Jul 14, 2017
Funny how a millisecond of memory can transport you to an intense playback in time. An amplified moment when you felt achingly small. I yanked open the heavy glass slider with the power of my annoyance and headed straight for the soil. Potting was a solid way to blank out my brain frenzy. I practically dove headfirst into the speckled blue ceramic pot, floundering to find myself again after an unpleasant curlicue slide down memory lane.
I was officially triggered.
I hoped the hot pocket of patio air would boil my anger out, as I mechanically churned the soil and filled the pot, plucking protruding pebbles and centering a spiny desert dweller in its belly. Today, my go-to mind eraser failed. Fresh soil wasn't enough to ground me back to present. I groped for more distraction, pulling terra cotta pots off the wiry triangular stand wedged in the corner.
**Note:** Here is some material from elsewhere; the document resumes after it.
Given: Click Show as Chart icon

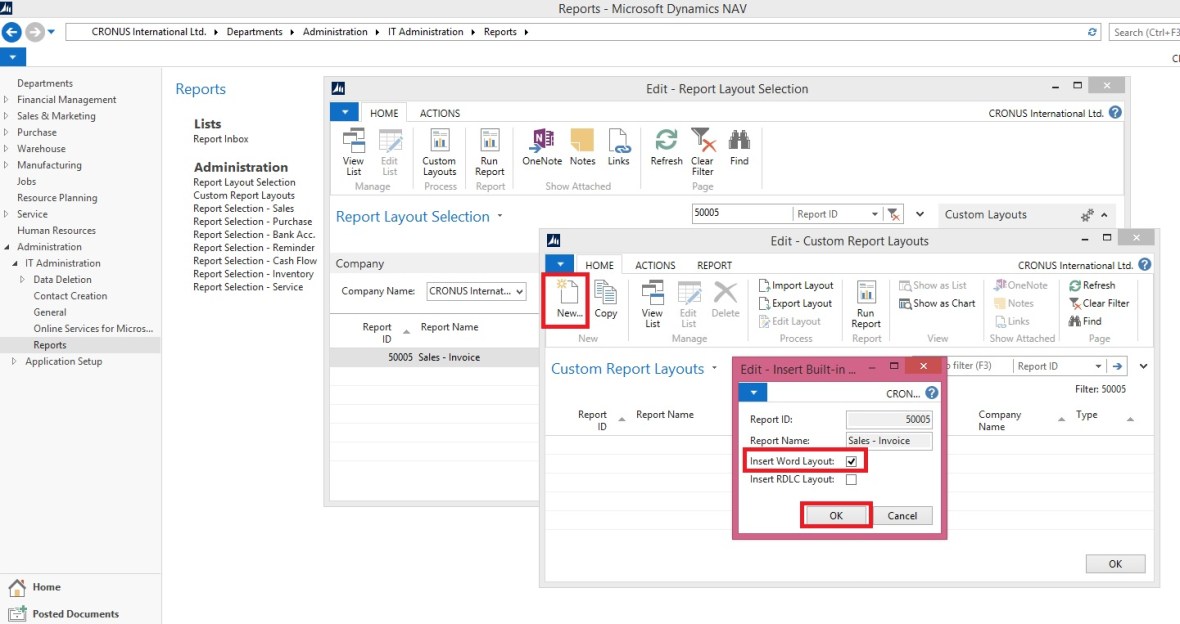Looking at the screenshot, I should click(x=905, y=304).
Distributed the smaller cacti in between the big boys housed in concrete planters. One by one. Everything off the tarnished copper shelf adorned with tacky butterflies and spiraling metal. It was the final relic. A thorn in my side I carried from condo to house to apartment, always sticky with the memory of the uncomfortable source from which it came. I wanted it out and away and gone to somewhere that knew nothing of my resentment toward it. It could have a fresh start and I could stop remembering. Or when I did remember, it wasn't there to fuel my memory and make it larger. Looming over me like the painful mistakes I made back then.
I snapped the shelves into place and folded up its frame. Hauled it to the dumpster and brushed my hands against each other in a dramatic statement of finality. Washing my palms clean of old emotional dust. Knowing the memory would rustle up again, in another way. Maybe it would trigger me. I'd pot a plant. Launch an escape plan. Or do nothing at all. No way was the right way. Every time was different. And it always turned out better in the end.